:: Provided passage

Dunno about the texts you intend to pack, but from my own "certain project", I've got an average ratio of 60/70% with this (and an RLE code, see below).

Notes:
If your alphabet size is less than 128 and you do not care much about the time it will take the decoder to lookup a word in your table, you can use a flag on bit7 of the first (or last, as you prefer) character of each word and then simply go through all the entries, counting flags until you reach the correct word. Slow, but it will spare you from wasting space with another table of fixed-size pointers to your words.

To get a little more ratio:
Reserving a special RLE code (eg. 255) to indicate to the decoder the next byte gives the number of time the last char must be repeated. You might also want to reserve a code as an EOF marker too.

::::
:: Stored records

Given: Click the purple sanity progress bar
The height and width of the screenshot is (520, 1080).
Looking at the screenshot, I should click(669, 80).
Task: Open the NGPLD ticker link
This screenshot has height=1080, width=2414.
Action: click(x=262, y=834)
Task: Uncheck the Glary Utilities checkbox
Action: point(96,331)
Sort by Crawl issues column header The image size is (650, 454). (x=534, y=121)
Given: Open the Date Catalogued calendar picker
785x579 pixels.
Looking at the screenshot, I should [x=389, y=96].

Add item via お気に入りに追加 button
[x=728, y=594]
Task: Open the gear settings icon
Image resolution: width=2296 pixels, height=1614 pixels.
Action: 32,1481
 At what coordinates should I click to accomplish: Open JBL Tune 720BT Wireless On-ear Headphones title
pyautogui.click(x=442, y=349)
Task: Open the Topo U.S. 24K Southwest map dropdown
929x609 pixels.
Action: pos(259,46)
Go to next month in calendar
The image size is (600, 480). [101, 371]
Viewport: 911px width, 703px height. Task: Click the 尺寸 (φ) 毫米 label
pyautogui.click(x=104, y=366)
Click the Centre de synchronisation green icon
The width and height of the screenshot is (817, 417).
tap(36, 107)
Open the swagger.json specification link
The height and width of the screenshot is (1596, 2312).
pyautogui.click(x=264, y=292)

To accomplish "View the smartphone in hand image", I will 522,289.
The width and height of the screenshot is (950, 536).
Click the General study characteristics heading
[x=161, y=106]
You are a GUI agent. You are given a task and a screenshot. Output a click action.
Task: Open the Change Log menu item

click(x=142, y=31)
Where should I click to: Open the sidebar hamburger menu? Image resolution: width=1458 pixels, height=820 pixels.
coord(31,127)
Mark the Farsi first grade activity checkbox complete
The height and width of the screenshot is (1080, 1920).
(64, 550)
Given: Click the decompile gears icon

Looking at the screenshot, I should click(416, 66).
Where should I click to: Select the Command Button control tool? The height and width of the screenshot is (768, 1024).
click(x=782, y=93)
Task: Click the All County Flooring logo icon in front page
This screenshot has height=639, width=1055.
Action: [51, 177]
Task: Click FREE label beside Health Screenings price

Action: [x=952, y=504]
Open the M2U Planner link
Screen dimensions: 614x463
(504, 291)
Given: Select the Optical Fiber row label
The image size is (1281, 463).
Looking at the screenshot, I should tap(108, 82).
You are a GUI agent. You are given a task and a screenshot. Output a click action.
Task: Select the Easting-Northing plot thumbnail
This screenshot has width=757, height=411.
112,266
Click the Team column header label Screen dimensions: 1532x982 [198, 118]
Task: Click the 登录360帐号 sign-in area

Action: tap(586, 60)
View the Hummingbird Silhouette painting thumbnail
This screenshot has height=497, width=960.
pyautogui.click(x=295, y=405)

::::

● Exercise aim
Write out the text-packing notes again, starting at "To get a little" and stopping after "EOF marker too.", with "decoder" swapped for "unpacker" everywhere it appears.

● The answer
To get a little more ratio:
Reserving a special RLE code (eg. 255) to indicate to the unpacker the next byte gives the number of time the last char must be repeated. You might also want to reserve a code as an EOF marker too.